Pemerintah Inisiasi Penulisan Ulang Sejarah Nasional: Perspektif Indonesia Jadi Fokus Utama

Pemerintah melalui Kementerian Kebudayaan tengah menginisiasi penulisan ulang Sejarah Nasional Indonesia (SNI). Langkah ini diambil dengan tujuan untuk memperbarui catatan sejarah bangsa yang dinilai belum mencakup seluruh periode kepemimpinan presiden-presiden Republik Indonesia.

Menurut Menteri Kebudayaan, Fadli Zon, buku SNI terakhir kali diterbitkan dan belum mengalami revisi yang signifikan. Akibatnya, periode pemerintahan setelah era Presiden BJ Habibie, termasuk masa jabatan Presiden Megawati Soekarnoputri, Presiden Susilo Bambang Yudhoyono, hingga Presiden Joko Widodo, belum terakomodasi secara komprehensif dalam catatan sejarah resmi.

"Belum ada pemutakhiran. Jadi tidak ada eranya Ibu Megawati, eranya Pak SBY, eranya Pak Jokowi," ungkap Fadli Zon dalam Rapat Komisi X DPR, Jakarta, Senin (26/5/2025). Fadli menambahkan, bahkan era Presiden Abdurrahman Wahid (Gus Dur) pun belum tercatat dalam edisi SNI yang ada.

Selain itu, SNI yang ada saat ini juga belum mencatat peristiwa penting seperti pemilihan umum setelah tahun 1997. Pemilu 1999, 2004, 2009, 2014, dan 2019 belum dimasukkan ke dalam buku tersebut.

Faktor lain yang mendasari penulisan ulang ini adalah keinginan pemerintah untuk menyajikan sejarah dari sudut pandang Indonesia atau Indonesia-sentris. Buku-buku sejarah yang beredar saat ini dinilai masih banyak dipengaruhi oleh perspektif kolonial Belanda.

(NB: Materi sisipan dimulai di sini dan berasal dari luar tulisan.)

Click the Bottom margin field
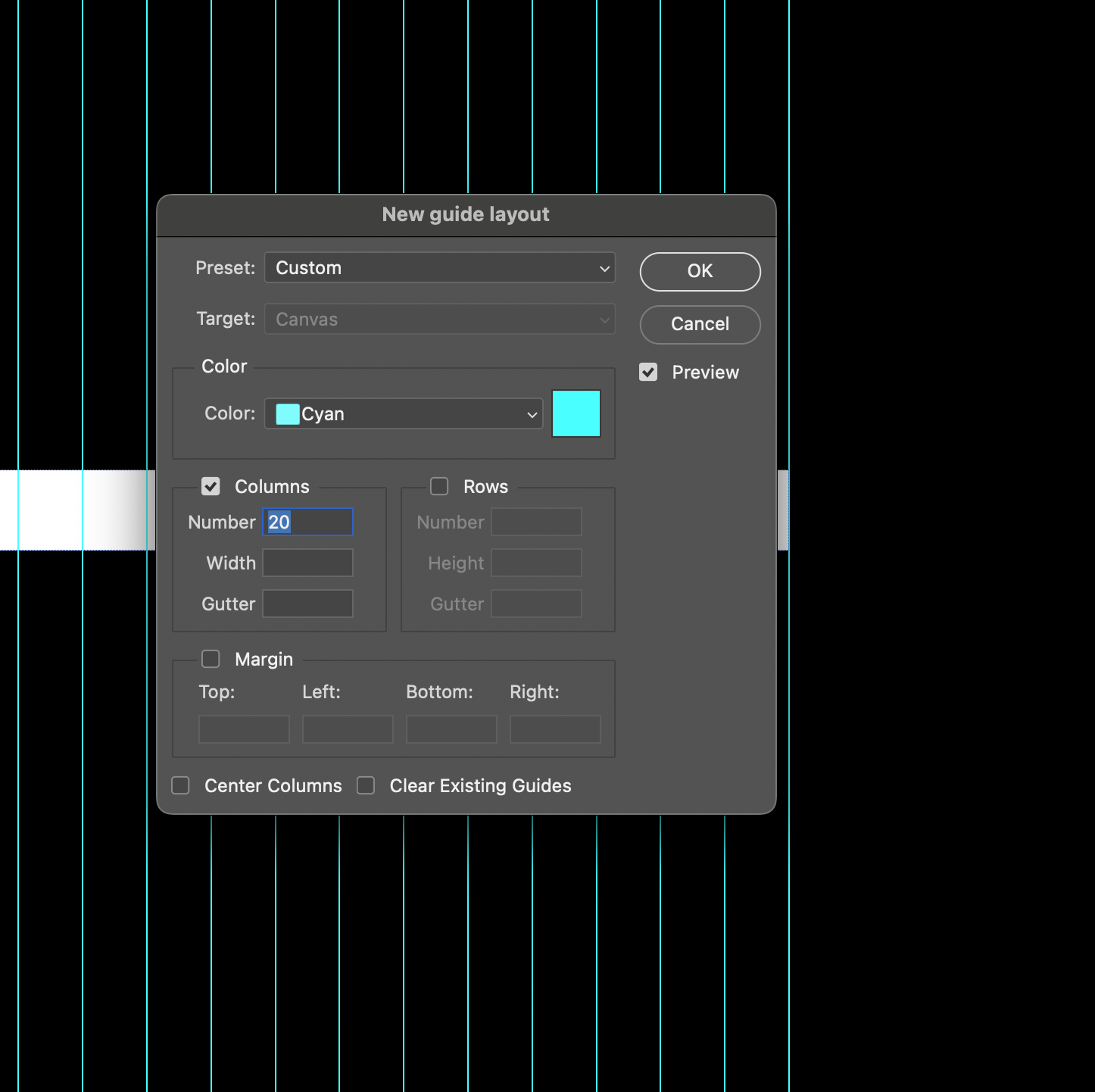The image size is (1095, 1092). pyautogui.click(x=451, y=729)
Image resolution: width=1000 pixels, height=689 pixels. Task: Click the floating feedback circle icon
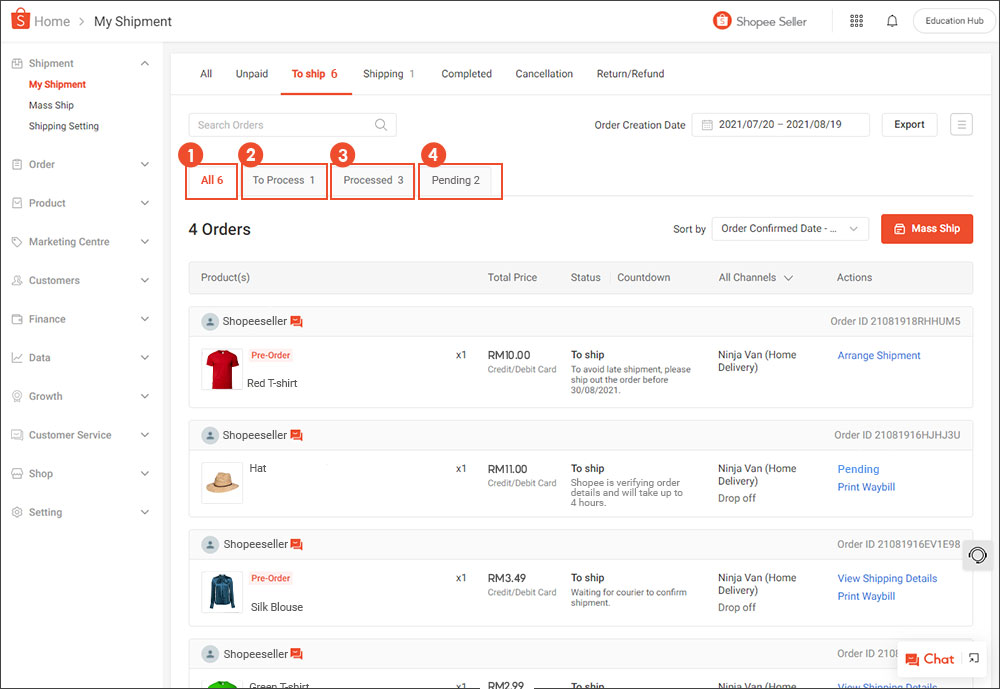(977, 555)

"Bahwa yang ingin kita buat ini adalah sejarah versi Indonesia, jadi Indonesia sentris, perspektif Indonesia. Dalam perspektif Indonesia ini, saya kira aktor-aktornya juga sangat berbeda tentu saja. Inilah yang ingin ditulis," jelas Fadli. Pemerintah berharap, penulisan ulang sejarah ini akan menghasilkan narasi yang lebih representatif, inklusif, dan sesuai dengan jati diri bangsa Indonesia.